Positron emission tomography with [(18)F]FDG in the diagnosis of Creutzfeldt-Jakob disease (CJD).

The aim of this study was to explore the sites of metabolic changes with [(18)F]2-fluoro-2-desoxy-D-glucose (FDG) and positron emission tomography (PET) in patients with Creutzfeldt-Jakob disease and to correlate the findings with clinical symptoms. Static [(18)F]FDG-PET studies of eight patients with the diagnosis of confirmed or probable CJD were retrospectively analysed by two physicians from departments of nuclear medicine independently with a strong interrater agreement (kappa=0,98). The clinical data of the patients, based on a standardized evaluation by physicians from the German Creutzfeldt-Jakob disease surveillance study, was correlated with the PET findings. [(18)F]FDG-PET shows widespread hypometabolism in CJD. All patients had a reduction of cerebral glucose metabolism in at least one temporal or parietal region. Additionally in 7 of our own 8 cases and 3 of 4 cases from the literature the occipital lobe, the cerebellum or the basal ganglia were involved.
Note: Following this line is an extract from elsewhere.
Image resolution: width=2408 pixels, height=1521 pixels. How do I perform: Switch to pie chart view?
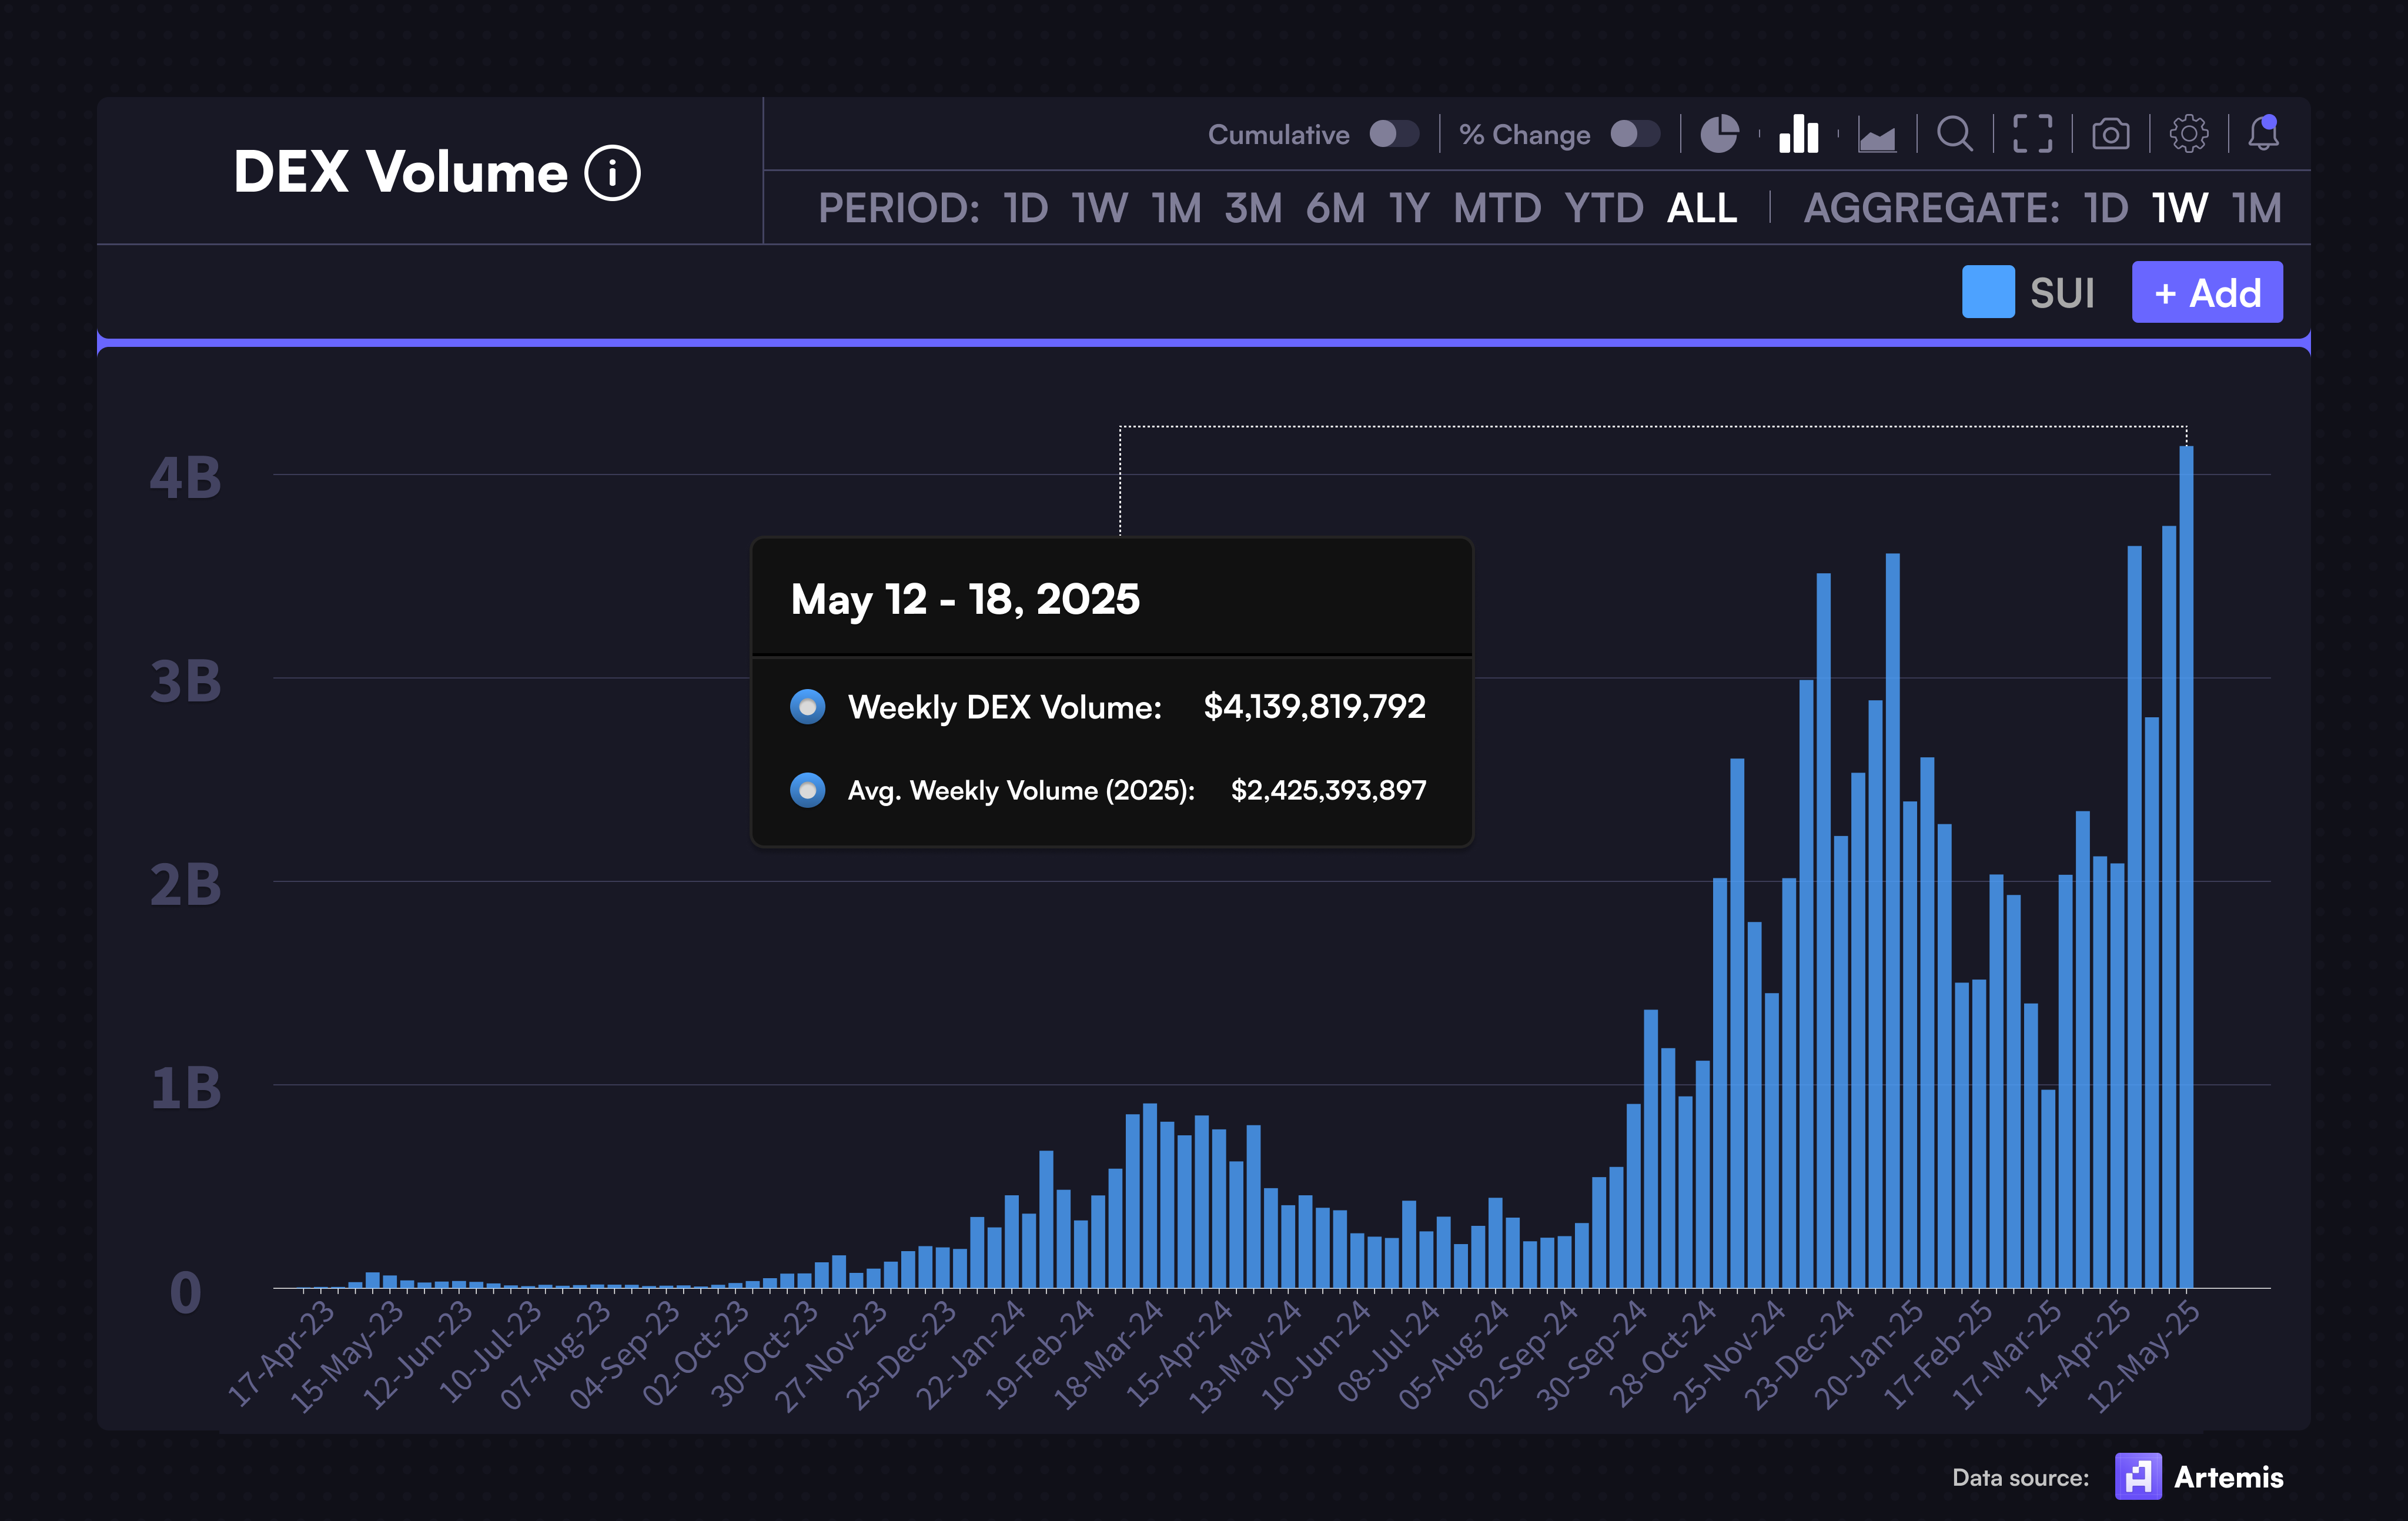[1719, 134]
These findings differ from typical patterns of hypometabolism in Alzheimer's disease and other neurodegenerative disorders. In two thirds of the cases the distribution was markedly asymmetric. Myoclonus was present in five out of our eight own cases. Our data suggest that myoclonus might correlate with metabolic impairment of contralateral parietal and temporal lobes. In three of four patients with visual symptoms FDG uptake was reduced in the visual cortex bilaterally. Typical hyperintensities on MRI were only found in two of the eight cases at the time of PET-studies. Our results demonstrate that [(18)F]FDG-PET appears to be a sensitive investigation in CJD and could be useful to differentiate CJD from other neurodegenerative disorders.